Try it >>
Every line from the beginning of the records below up to the one holding "Task: Click timeline scrollbar left arrow" should be quoted exactly; leave out the rest.

[Collected data]
◇ ◇ ◇ ◇

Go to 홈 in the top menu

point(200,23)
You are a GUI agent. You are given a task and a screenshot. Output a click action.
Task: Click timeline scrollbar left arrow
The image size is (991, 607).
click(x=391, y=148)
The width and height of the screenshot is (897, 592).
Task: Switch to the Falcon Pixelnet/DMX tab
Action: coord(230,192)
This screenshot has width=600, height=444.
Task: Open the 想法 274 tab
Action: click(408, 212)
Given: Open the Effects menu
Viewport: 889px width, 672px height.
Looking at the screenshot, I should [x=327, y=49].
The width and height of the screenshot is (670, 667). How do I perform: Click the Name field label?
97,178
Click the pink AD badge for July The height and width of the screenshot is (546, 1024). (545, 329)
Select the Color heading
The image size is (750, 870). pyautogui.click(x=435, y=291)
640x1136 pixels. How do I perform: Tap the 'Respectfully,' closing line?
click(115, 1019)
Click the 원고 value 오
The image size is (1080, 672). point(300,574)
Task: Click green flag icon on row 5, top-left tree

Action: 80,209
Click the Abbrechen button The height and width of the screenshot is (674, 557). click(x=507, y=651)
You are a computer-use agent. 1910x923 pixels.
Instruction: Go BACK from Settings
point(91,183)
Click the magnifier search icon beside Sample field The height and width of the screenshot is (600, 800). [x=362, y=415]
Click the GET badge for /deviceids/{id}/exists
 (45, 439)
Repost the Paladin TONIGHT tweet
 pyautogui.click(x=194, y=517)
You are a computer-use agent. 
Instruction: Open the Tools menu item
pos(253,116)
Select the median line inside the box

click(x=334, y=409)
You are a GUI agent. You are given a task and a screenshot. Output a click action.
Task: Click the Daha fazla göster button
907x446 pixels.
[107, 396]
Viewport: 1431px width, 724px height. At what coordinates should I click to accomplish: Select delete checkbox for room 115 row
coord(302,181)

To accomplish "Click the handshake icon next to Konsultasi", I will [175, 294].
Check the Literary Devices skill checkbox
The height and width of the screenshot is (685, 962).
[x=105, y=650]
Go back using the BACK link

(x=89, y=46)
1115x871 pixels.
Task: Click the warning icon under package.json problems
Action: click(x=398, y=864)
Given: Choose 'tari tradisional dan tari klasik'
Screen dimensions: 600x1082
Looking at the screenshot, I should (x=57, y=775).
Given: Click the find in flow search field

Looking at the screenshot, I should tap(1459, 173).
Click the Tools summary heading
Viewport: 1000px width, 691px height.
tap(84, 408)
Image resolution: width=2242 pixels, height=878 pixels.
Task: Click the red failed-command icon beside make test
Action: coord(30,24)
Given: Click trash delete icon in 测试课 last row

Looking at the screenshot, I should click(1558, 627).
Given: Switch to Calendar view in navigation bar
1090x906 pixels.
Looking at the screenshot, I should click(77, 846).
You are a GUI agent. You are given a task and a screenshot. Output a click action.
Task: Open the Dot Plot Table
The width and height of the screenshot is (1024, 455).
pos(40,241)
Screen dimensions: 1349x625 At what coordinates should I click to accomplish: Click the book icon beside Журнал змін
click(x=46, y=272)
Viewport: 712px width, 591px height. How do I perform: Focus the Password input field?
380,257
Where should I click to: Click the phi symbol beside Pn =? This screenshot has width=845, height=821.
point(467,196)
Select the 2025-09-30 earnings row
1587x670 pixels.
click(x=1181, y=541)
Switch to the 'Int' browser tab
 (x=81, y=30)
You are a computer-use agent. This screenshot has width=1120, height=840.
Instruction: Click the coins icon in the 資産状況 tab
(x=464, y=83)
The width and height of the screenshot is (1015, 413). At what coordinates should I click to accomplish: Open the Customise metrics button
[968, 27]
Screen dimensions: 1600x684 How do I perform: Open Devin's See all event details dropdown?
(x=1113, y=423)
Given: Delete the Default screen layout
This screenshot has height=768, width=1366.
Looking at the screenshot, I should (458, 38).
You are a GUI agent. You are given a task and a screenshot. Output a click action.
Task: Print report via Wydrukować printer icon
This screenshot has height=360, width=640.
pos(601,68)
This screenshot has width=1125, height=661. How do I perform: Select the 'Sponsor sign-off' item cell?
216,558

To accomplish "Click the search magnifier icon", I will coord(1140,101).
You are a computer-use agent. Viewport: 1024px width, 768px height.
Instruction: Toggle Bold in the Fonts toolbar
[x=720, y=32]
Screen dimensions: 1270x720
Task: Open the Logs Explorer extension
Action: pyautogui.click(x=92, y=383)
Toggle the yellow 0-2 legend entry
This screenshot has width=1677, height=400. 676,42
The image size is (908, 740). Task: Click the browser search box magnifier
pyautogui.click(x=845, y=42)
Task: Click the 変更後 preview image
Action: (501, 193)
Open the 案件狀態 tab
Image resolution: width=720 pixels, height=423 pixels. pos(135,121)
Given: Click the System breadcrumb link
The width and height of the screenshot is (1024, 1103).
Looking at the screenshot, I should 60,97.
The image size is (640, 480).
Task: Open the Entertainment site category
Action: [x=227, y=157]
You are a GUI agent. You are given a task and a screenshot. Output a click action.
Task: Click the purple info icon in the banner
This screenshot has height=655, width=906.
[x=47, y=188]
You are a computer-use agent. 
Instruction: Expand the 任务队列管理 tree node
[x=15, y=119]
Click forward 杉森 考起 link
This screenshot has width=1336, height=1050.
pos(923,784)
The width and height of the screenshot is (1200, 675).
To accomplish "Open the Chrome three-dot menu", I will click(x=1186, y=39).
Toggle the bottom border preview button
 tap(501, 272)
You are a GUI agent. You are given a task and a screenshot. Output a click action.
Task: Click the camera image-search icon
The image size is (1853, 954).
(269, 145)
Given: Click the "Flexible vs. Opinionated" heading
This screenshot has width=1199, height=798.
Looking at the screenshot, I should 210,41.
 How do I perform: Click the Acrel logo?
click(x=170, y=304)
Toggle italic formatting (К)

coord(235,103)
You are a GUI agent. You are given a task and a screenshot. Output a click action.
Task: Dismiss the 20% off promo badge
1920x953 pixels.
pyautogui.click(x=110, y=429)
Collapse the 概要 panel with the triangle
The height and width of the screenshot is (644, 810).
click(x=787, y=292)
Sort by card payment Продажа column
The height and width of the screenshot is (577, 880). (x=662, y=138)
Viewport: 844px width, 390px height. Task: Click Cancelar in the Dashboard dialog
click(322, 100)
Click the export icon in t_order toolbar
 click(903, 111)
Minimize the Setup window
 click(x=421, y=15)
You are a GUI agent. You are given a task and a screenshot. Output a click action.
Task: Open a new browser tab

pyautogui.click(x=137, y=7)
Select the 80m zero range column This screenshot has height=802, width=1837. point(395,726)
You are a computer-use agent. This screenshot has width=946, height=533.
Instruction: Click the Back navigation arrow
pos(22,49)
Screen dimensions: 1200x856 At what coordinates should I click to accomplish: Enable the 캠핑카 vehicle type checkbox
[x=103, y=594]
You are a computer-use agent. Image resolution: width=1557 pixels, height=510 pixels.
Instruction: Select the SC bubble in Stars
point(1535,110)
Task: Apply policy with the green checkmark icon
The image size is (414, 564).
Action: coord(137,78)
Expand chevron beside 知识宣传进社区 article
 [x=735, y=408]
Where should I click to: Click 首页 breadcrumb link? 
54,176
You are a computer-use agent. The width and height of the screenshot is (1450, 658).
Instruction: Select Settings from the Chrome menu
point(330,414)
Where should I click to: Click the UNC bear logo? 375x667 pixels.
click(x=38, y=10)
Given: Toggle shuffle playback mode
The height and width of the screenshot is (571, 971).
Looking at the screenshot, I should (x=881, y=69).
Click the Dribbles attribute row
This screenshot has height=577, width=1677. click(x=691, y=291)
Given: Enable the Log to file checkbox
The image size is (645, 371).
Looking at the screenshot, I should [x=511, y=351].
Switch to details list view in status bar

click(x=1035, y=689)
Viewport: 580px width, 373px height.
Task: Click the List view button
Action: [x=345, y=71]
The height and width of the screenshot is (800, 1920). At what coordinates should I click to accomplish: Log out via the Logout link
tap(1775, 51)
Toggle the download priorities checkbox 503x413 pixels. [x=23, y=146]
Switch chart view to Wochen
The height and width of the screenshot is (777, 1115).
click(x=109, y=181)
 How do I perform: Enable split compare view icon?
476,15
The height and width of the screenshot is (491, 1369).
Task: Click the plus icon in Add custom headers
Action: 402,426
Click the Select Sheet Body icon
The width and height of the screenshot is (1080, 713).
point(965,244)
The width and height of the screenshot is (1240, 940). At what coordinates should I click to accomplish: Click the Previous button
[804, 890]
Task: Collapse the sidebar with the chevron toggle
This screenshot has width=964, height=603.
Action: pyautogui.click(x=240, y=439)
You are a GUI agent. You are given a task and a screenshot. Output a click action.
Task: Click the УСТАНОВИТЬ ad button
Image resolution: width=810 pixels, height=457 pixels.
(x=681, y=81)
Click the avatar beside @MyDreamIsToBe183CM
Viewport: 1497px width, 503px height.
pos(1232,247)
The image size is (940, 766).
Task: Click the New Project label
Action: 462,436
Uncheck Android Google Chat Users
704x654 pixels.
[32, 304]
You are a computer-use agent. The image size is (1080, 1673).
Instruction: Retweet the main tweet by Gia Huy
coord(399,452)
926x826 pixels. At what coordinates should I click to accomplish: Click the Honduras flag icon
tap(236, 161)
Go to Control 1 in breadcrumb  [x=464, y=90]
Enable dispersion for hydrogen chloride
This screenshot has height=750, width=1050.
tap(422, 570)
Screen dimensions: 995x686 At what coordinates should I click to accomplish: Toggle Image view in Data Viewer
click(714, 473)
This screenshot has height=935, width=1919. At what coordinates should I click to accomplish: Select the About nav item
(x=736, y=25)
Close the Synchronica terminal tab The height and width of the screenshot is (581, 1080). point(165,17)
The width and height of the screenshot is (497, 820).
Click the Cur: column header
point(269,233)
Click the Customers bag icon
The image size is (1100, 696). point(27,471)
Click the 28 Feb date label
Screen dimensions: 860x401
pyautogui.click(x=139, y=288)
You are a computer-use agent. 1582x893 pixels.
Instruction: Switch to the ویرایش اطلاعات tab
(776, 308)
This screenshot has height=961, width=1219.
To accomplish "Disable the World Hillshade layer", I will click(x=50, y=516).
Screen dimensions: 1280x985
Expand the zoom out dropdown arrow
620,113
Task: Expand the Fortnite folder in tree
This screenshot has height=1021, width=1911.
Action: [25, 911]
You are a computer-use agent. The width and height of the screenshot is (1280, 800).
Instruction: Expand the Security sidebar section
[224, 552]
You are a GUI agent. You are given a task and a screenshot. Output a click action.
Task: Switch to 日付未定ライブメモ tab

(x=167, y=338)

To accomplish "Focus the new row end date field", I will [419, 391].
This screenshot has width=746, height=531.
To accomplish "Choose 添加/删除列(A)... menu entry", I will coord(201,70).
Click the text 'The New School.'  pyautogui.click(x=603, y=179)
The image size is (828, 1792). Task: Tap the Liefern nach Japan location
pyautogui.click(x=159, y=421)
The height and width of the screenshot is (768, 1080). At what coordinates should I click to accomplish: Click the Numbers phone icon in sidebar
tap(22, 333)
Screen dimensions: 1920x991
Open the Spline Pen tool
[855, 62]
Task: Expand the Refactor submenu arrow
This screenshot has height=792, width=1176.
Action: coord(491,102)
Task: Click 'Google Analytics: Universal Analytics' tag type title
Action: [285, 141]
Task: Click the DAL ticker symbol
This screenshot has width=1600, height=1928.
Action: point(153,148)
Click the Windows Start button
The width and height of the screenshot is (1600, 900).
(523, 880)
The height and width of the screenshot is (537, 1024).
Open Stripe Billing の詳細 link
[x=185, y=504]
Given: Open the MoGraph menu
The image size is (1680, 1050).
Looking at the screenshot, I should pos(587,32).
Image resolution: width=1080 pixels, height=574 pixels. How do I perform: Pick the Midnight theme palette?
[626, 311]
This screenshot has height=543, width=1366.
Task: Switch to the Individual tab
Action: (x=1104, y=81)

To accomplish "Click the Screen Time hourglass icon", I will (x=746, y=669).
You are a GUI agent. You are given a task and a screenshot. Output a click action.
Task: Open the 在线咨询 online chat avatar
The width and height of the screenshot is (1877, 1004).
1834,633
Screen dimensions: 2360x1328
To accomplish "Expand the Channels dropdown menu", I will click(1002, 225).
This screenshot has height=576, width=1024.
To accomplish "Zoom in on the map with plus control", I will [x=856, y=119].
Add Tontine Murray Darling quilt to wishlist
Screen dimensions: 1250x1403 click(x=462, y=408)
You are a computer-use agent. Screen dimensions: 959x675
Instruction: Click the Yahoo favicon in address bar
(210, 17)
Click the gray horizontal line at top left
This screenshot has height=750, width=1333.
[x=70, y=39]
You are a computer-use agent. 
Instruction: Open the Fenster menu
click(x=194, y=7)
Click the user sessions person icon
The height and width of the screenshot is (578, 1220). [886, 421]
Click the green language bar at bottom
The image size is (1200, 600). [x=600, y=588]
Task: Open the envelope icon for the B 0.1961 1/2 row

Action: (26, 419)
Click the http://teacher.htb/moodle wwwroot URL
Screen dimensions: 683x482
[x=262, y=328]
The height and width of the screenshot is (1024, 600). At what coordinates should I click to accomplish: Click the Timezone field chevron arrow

◇ ◇ ◇ ◇

Exercise answer >>
Go to 홈 in the top menu

point(200,23)
You are a GUI agent. You are given a task and a screenshot. Output a click action.
Task: Click timeline scrollbar left arrow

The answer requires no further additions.